Before they arrived I sat in our front room, waiting, searching the street with puffy tired eyes. When they finally pulled into the driveway I went out to greet them with my baby wrapped in a pink blanket. My mother hobbled over my cobblestone pathway using her walker, feet encased in her thick shoes and braces, her eyes straining to see the baby. I was almost afraid to show her what I’d made for fear she wouldn’t love her as I did. But I presented Ella, both hands under her sleeping form, restraining myself from saying, “isn’t she perfect?”
Later that day, because of the breastfeeding issues, a nurse came for a home visit. She took one look at Ella and declared her jaundiced. I was to learn later that babies with jaundice won’t eat; all they want to do is sleep. A small bed was brought to the house with lights that would give Ella the hemoglobin she needed. To me, it looked like a miniature tanning bed and I didn’t want to put her in there, especially when I heard she had to stay in there all day. I was not allowed to hold her, other than to try and feed her. When I put her in there, Ella stared up at me with round eyes that I swear held the look of betrayal. Looking back, I know it was hormones, but I was devastated. I wept without reserve in front of the nurse, my mother, my husband and my father, who both snuck out of the room in embarrassment.
The next day my mother and I took Ella into the pediatrician’s office to have her hemoglobin count tested. The office was swarming with sick children. There were not two seats together so I sat opposite my mother. She held Ella, slightly slumped over, appearing as vulnerable to me as the child in her arms. A little boy a seat or two down began to cough, the wet hacking sort that sounded like his lungs were full of fluid. My mother’s eyes slid sideways to the sick child and back again to the bundle in her lap. Her forehead wrinkled, her lips went together in a little purse. Then, with an almost imperceptible movement of her hand, she covered Ella’s face with the blanket.
It told me everything I needed to know. She loved my Ella as much as I did. We were three when only days ago we were two.

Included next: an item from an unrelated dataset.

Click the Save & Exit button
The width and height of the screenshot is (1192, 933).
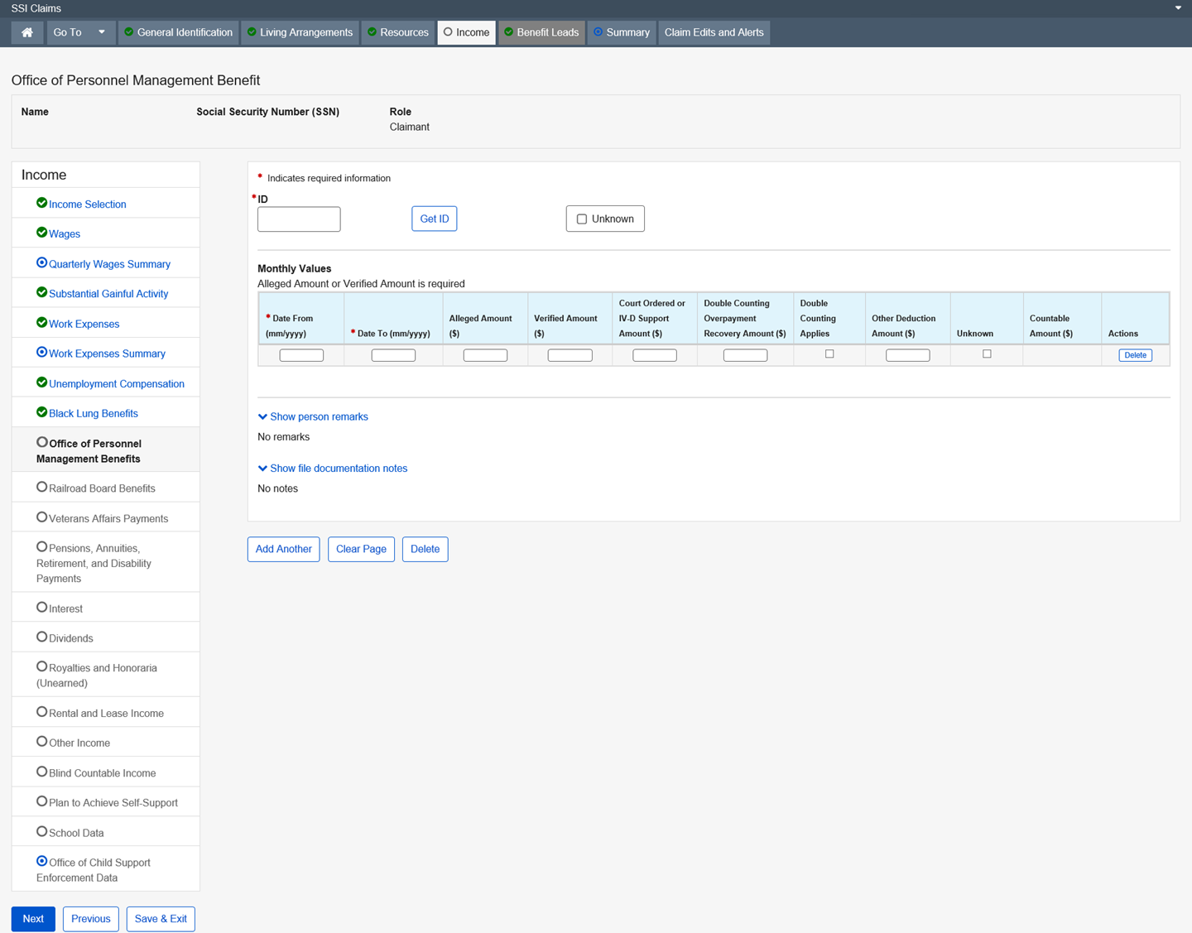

And in that moment all the missing pieces of my mother and grandmother fell gently into place. I remembered all the dresses left on the rack so I could have one instead; the nervous hand-wringing at my theatre performances; the zealotry she put into finding me the perfect college and financial aid so I could study acting; the terror in her voice the night of the L.A. riots as I huddled inside my apartment while the streets went up in flames; the disregard for her own discomfort because she wanted so desperately to see my baby the minute she was born.
I understood, finally, what drove every decision of her life since my birth. I realized how truly deep the well of her love is for me. This quality I’d only observed before? Now I knew it by name.
It’s a fierce blind love. It’s a devotion unlike any other. It’s an understanding that I would give up my own life so that my child might live. This has not been tested but I know it to be true.
This knowledge has made me love my mother in a different way than I did before. My love for her feels softer, gentler, and yet full of awe for all she’s done for me. And, I want so very much to be the kind of mother she has been and continues to be.